AAV gene therapy to restore partial vision in children with color blindness



 

AAV gene therapy to restore partial vision in children with color blindness.

 

In this colorful world, there is a group of people who unfortunately lost the ability to distinguish colors. They are colorblind patients.

 

Achromatopsia ( ACHM )is a severe recessive inherited retinal disease in which the inability to distinguish between colors or a color in the natural spectrum makes the world appear gray to them, and in high light levels(externalNormal visual function cannot be obtained undersunlight).

The function of cones (photoreceptors)color blindness isusually destroyed at birth, so their vision depends mainly on rods (another type of photoreceptors). Since rod cells are distributed in the peripheral retina, their main function is to perceive low light.

Therefore, colorblind patients will suffer from photophobia. Complete color blindness, low vision and nystagmus are also the main symptoms.

 

Colorblind-related studies have shown that mutations in the gene CNGA3 or CNGB3 are most common in colorblind patients.

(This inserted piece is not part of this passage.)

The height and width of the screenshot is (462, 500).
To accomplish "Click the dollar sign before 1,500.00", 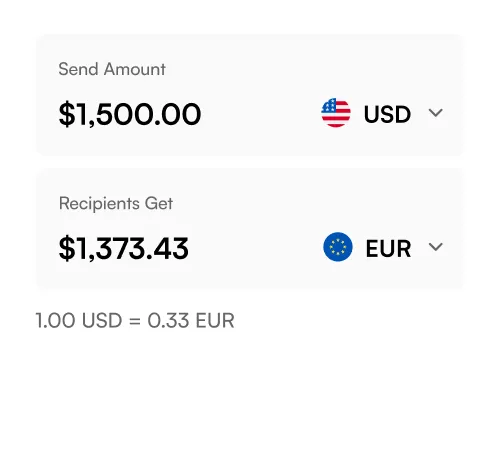I will pos(67,114).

Although their cone density had been significantly reduced, all of the patients studied had residual cone cells and, as such, these cells could serve as therapeutic targets to rescue visual function.

 

Previous successful gene-replacement therapies in non-primate models of color blindness have held promise for clinical treatments, but whether these therapies can induce new cone cell functions in the human brain has not been determined .

 

On August 24, 2022, a research team led by Dr Tessa Dekker , Associate Professor of the Institute of Ophthalmology at University College London (UCL) , published a research paper entitled: A demonstration of cone function plasticity after gene therapy in achromatopsia in Brain , the top journal in the field of clinical neurology. Research Papers.

 

The academic-led study , conducted concurrently with a Phase 1/2 clinical trial in children with achromatopsia , is the first to investigate the effect of gene therapy on cone cell function in children with color blindness and confirms that the therapy is effective in activating retinal and A previously dormant signaling pathway between the brains has restored cone function in some children born with complete color blindness .

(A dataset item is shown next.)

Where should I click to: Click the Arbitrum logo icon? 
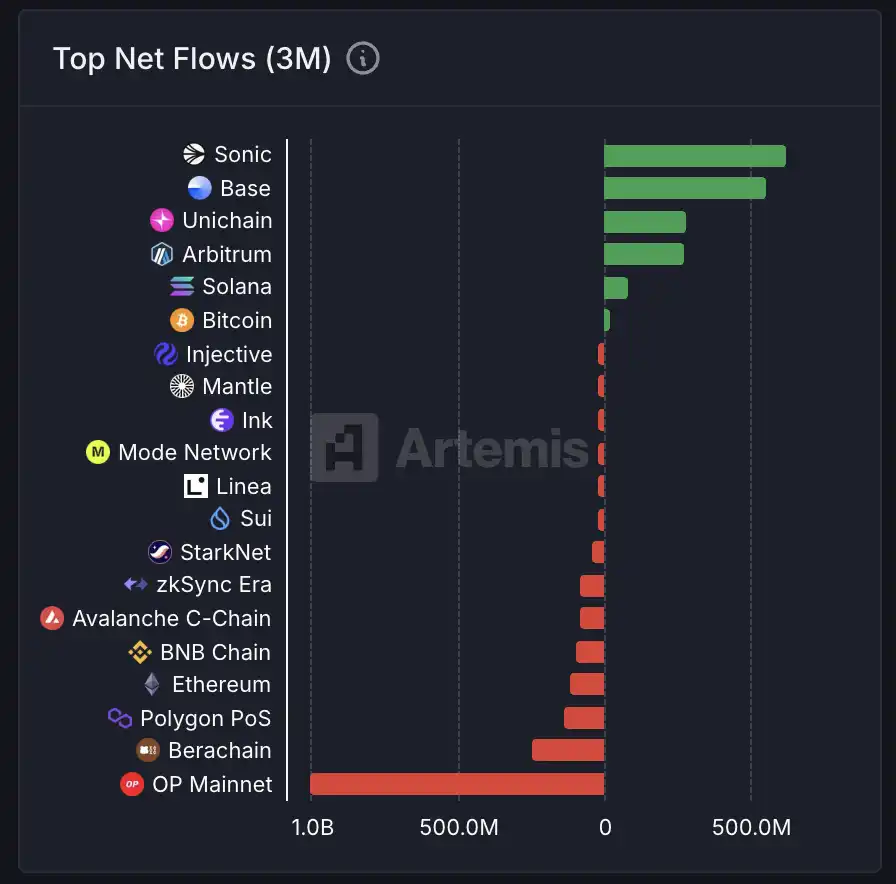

The findings suggest that using gene therapy to activate or enhance the plasticity inherent in the developing brain holds the promise of bringing a world of color to colorblind children.

 

AAV gene therapy to restore partial vision in children with color blindness

 

 

The new study involved four children aged 10 to 15 with hereditary colour blindness who participated in two clinical trials led by UCL and Moorfields Eye Hospital. Genetic testing of 4 patients before and after subretinal gene therapy with an adeno-associated virus (AAV) vector expressing CNGA3 or CNGB3 confirmed CNGA3 mutation in 3 patients and CNGB3 mutation in one patient.

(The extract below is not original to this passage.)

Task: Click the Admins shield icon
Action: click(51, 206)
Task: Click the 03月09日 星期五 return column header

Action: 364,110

All four patients received gene therapy in only one eye to allow doctors and researchers to compare the effects of treatment with no treatment.

 

Two trials targeted a different gene (CNGA3 or CNGB3) . The main purpose of the trial is to test the safety of the gene therapy and whether it can improve vision.

As trials are ongoing, the overall effectiveness of gene therapy remains to be determined.

 

In the study, the researchers introduced a new functional magnetic resonance imaging (fMRI) method that separates the cone-shaped signal that occurs after a patient’s treatment from the existing rod-driven signal.

Unlike previous studies on gene therapy for color blindness, this new approach allows researchers to direct any changes in visual function following treatment to the target cone photoreceptor system.

 

Specifically, they used a “silent replacement” technique to independently manipulate rods and cones, and then used the resulting signals to selectively stimulate cones and rods, testing for the first time whether gene therapy could induce a to the new cone signals generated by the visual cortex, and to test whether all the newly observed cone signals actually improve visual function.

 

The researchers used the method to test four color-blind children and tested the effects of gene therapy on these children in the same conditions as nine other untreated color-blind patients and 28 normal-vision control participants.

 

Test results show that retinal gene therapy can successfully activate dormant cone photoreceptor pathways and evoke new visual functions.

fMRI showed that two of the four treated colorblind patients showed treatment-induced improvements in cone function after 6-14 months of treatment .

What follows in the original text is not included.